1. Read a CSV file and calculate the average salary by department.
To read a CSV file and calculate the average salary by department using PySpark, follow these steps:
Initialize SparkSession: Create a SparkSession, which is the entry point for using Spark functionality.
Python
from pyspark.sql import SparkSession
from pyspark.sql.functions import avg
spark = SparkSession.builder \
.appName("Average Salary by Department") \
.getOrCreate()
Read the CSV File: Load the CSV file into a PySpark DataFrame. Specify header=True if your CSV has a header row and inferSchema=True to automatically detect data types.
Python
df = spark.read.csv("path/to/your/salary_data.csv", header=True, inferSchema=True)

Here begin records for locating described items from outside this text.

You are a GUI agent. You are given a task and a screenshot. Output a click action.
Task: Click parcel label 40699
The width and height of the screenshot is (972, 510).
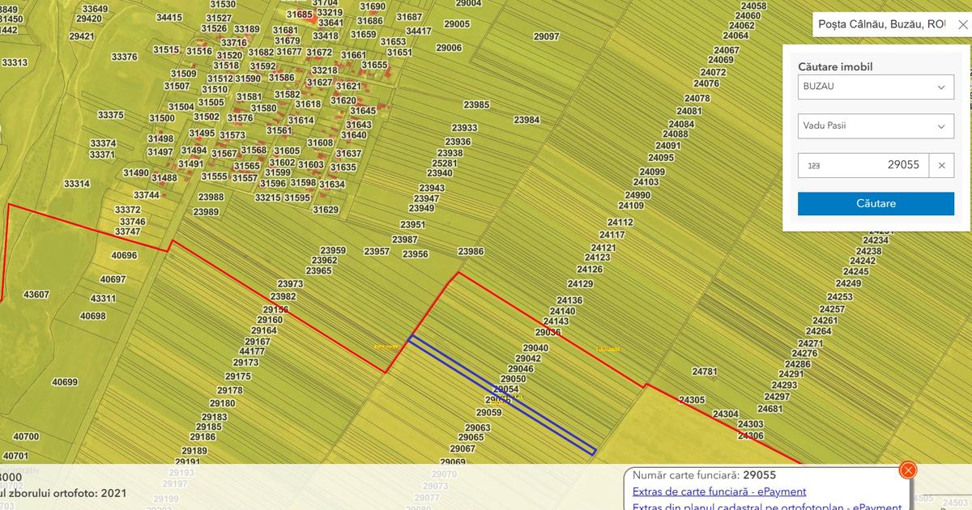click(x=64, y=382)
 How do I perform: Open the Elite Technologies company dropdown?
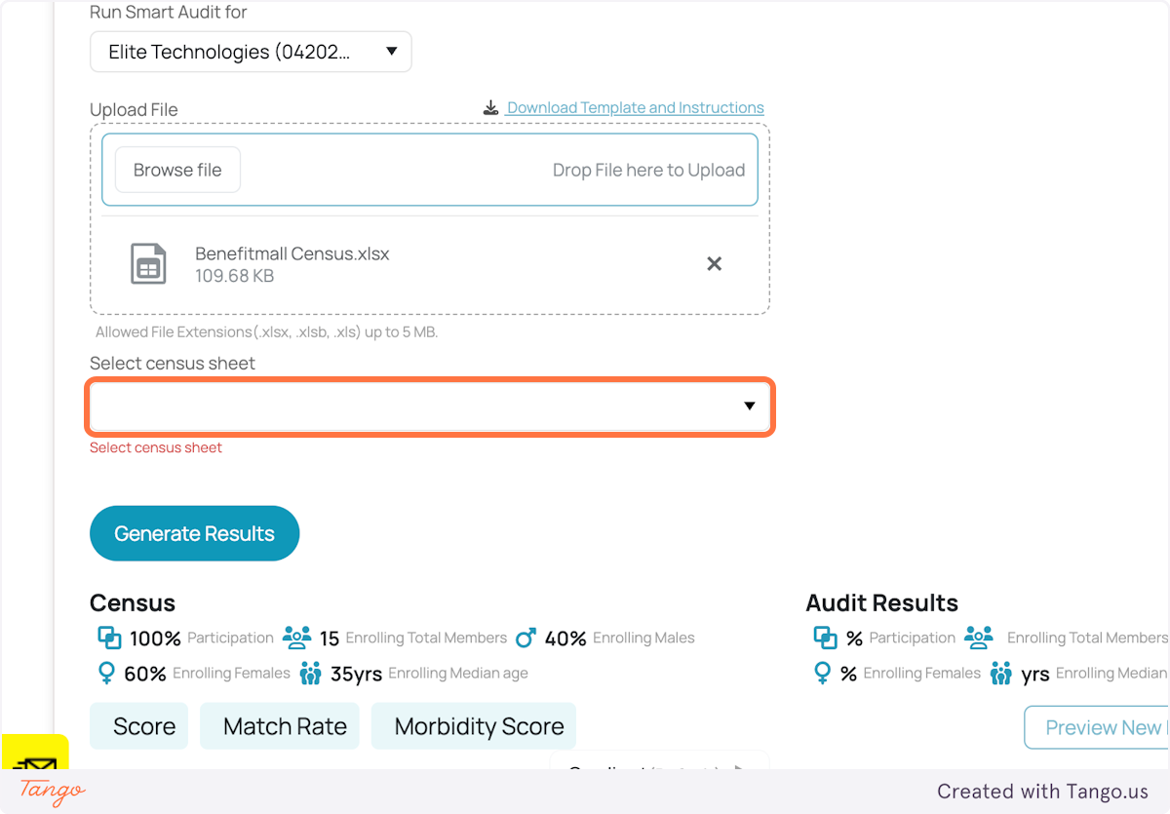[250, 51]
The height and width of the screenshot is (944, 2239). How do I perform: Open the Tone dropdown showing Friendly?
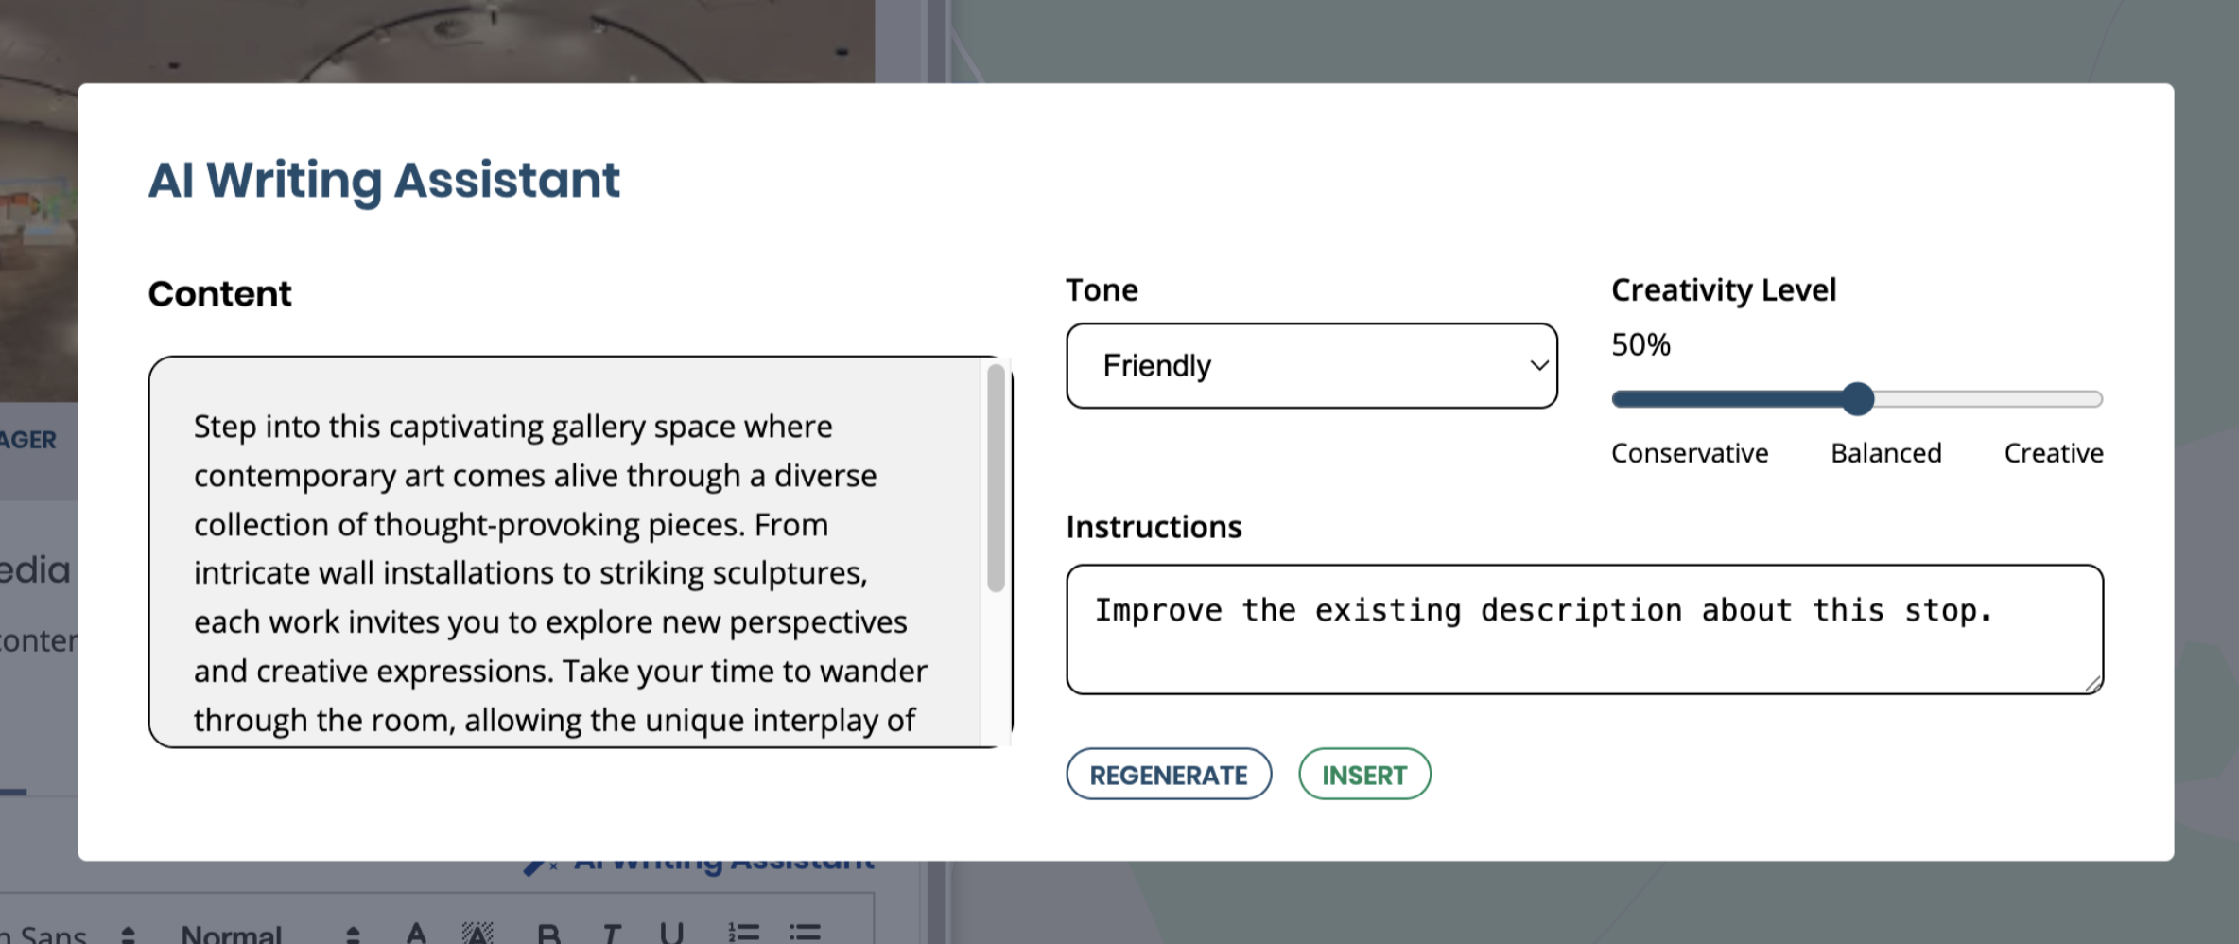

Replace "path/to/your/salary_data.csv" with the actual path to your CSV file. Ensure your CSV file contains columns like 'Department' and 'Salary'.
Calculate Average Salary by Department: Group the DataFrame by the 'Department' column and then calculate the average of the 'Salary' column.
Python
average_salary_by_department = df.groupBy("Department").agg(avg("Salary").alias("AverageSalary"))
Display the Result: Show the resulting DataFrame containing the average salary for each department.
Python
average_salary_by_department.show()
Stop SparkSession: It is good practice to stop the SparkSession when you are finished.
Python
spark.stop()
This sequence of operations will read your CSV data, group it by department, and compute the average salary for each department, displaying the result in a new DataFrame.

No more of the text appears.